SELECTION:
* start *
February 09, 2024

Understanding Key Metrics for Agile Development

In Agile development, I wanted to understand the metrics that are helpful in grasping the current state of products and organizations, so I undertook thorough research by reading top-ranking websites of Google searches like 'agile KPI.' After reading about 20, the material had started to exhaust the same topics, so I organized it.

Furthermore, in the following, I am using Agile development and Scrum development with nearly the same meaning, but I kindly request that you not take offense.

Metrics and KPI

Metrics and KPI are often used interchangeably. In this material, they are explained as follows.

Screenshot 2023-08-31 at 17.26.44 View Slides by Gaetano Mazzanti on Slideshare

Metric: A measurement tool for quantitative assessment, control, and enhancement of processes, products, and teams, or a combination thereof.
KPI: A metric strongly tied to strategic objectives, possessing at least one time-bound goal.

As a method for setting KPIs, it’s referring to well-known criteria such as "SMART" and "INVEST."

Now, I will proceed to introduce the metrics mentioned on each site.

They are roughly categorized into "development capability," "progress," "process," and "quality," although there are some that span multiple categories.

Development Capability

The metrics that can measure a team's development capability are as follows:

Velocity
Cycle Time
Mean Time to Repair (MTTR)

Velocity

The amount of work completed within a sprint.

The amount of work varies on the estimation size, the story points, or depending on the team.

One of the purposes of measuring velocity is to know the amount of development we can accomplish in a given time frame and enhance the accuracy of estimations. As you proceed through multiple sprints, you can expect the velocity to become stable. If there is a declining trend, it might be a sign of problems like inefficiencies in the development process or deteriorating code maintainability.

Cycle Time

Average time taken to complete tasks. It's treated as the counterpart concept of "Lead Time" (TTM), spanning from requirement identification to release.

Specifically, it measures the time during which tasks are in progress. If tasks are properly divided, Cycle Time should become constant, providing a reason to assess the development capacity and stability of the development process.

I learned about this metric for the first time during this research, but there are many sites dealing with it, and it seems to be a common one.

The diagram below is quoted from "Main Agile Software Development Metrics and KPIs". It represents average, rolling average, standard deviation, and cycle time all in one diagram.

A short cycle time indicates not only a high development capability, but also possibly results from the quality and effectiveness of the work processes, such as reduced rework due to quality issues, shorter wait times for tasks, and fewer context switches. On the contrary, deterioration in Cycle Time is also considered as a sign of potential issues with quality or processes.

Cycle Time aims to achieve "stability" and a "gradual reduction." There also seem to be cases where tasks for implementation and defect remediation are measured separately.

Mean Time to Repair (MTTR)

Average time to repair defects, calculated by Number of Defects / Coding Time for Remediation.
* end *
GIVEN INFORMATION:
* start *
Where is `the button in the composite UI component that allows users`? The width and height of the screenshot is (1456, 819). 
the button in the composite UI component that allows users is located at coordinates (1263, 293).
* end *
REQUIREMENT 1:
Name every category the agile metrics article above uses to roughly group its metrics.
REQUIREMENT 2:
Pick up the agile metrics article right after its final sentence and keep writing.

WRITTEN REPLY 1:
Development capability, progress, process, and quality.

WRITTEN REPLY 2:
MTTR (Mean Time To Repair) is a well-known indicator that represents the maintainability of computer systems. It is used to measure the efficiency of the development team.

Here, it is categorized under "development capability," but it could also be considered as the possibility of a seamless process from issue detection to cause identification, repair, and testing, as well as highly maintainable products for which cause identification and repairs are easy.

This metric could also prove useful, it could be an indicator of issues or a basis for implementing countermeasures, for example like 'The decrease in MTTR with each version might be due to an increase in technical debt' or 'The quality is so bad that stopping new development and focusing on repairs should be considered.''

Progress

The metrics that can measure the progress of development are as follows:

Burndown chart
Test progress rate

Burndown chart

A typical method of monitoring progress is the a Burndown chart which visualizes the progress of tasks (The Burndown chart itself is not a metric, but...). By comparing the projected line and actual line calculated from the remaining days vs. work volume, progress can be understood and estimated completion can be determined. It has applications at both the sprint unit and the version unit.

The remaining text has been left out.